*PROBLEM DESCRIPTION*
Every line of the records that holds the word "link" should be copied.

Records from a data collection
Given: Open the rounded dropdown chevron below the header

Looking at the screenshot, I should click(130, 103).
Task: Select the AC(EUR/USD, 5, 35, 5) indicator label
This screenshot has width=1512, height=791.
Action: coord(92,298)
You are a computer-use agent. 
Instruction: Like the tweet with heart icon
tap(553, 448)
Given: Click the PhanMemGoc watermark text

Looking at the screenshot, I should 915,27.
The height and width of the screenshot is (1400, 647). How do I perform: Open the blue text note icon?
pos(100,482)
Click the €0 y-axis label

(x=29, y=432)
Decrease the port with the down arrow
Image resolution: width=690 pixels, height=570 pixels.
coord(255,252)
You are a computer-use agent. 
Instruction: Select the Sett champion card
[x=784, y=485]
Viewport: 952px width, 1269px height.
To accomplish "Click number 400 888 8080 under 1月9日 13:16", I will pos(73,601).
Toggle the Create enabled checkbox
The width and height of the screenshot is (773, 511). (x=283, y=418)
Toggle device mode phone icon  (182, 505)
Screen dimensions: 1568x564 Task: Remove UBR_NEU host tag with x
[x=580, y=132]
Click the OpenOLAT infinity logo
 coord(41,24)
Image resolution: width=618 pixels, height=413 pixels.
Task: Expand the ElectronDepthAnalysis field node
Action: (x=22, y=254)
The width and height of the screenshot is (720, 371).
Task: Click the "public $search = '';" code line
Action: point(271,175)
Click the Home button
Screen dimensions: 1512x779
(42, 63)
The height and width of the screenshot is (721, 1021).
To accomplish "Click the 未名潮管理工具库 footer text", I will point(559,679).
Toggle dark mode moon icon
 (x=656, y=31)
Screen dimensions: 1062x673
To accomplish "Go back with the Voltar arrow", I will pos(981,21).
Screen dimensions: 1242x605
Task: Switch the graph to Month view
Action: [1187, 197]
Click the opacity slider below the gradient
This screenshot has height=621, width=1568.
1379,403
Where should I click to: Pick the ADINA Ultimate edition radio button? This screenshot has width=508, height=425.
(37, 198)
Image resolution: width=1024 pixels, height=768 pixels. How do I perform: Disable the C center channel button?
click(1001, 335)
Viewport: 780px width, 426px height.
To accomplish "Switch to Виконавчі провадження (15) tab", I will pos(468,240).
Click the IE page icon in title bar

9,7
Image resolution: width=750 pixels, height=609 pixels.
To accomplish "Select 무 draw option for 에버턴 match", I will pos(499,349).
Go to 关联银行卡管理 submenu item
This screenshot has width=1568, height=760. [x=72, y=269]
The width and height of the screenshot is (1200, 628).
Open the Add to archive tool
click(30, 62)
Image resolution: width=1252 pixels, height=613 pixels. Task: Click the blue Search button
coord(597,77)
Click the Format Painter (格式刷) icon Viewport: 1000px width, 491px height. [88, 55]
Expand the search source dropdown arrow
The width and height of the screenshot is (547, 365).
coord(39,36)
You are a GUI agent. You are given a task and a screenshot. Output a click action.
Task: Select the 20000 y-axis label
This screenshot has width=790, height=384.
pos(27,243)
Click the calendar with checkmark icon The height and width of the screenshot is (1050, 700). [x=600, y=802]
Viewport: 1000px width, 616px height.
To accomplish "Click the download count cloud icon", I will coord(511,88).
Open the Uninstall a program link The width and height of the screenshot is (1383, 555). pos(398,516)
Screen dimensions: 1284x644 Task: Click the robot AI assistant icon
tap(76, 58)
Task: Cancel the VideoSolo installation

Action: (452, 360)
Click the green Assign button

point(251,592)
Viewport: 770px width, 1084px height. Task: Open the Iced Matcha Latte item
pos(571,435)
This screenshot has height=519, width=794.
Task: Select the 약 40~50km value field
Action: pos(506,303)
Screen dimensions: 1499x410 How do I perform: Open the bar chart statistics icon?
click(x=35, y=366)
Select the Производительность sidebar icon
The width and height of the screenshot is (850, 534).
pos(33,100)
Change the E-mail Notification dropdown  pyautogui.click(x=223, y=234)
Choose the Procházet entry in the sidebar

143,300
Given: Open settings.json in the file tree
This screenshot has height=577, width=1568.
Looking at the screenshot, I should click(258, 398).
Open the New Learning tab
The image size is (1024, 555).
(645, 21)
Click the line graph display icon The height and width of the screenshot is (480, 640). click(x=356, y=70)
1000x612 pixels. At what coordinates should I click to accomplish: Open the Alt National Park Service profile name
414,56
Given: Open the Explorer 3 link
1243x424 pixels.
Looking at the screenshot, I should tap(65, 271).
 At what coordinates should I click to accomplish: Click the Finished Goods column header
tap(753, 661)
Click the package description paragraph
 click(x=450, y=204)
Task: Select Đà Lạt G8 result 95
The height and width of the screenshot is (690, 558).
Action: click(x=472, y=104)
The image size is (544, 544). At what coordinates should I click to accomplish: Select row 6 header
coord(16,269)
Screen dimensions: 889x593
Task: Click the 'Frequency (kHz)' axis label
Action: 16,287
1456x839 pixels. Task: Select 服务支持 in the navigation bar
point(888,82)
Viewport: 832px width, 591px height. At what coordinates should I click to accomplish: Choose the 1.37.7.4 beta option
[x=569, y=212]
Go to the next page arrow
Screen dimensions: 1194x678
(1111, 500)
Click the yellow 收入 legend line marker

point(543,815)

*ANSWER TO THE PROBLEM*
Open the Uninstall a program link The width and height of the screenshot is (1383, 555). pos(398,516)
Given: Open the Explorer 3 link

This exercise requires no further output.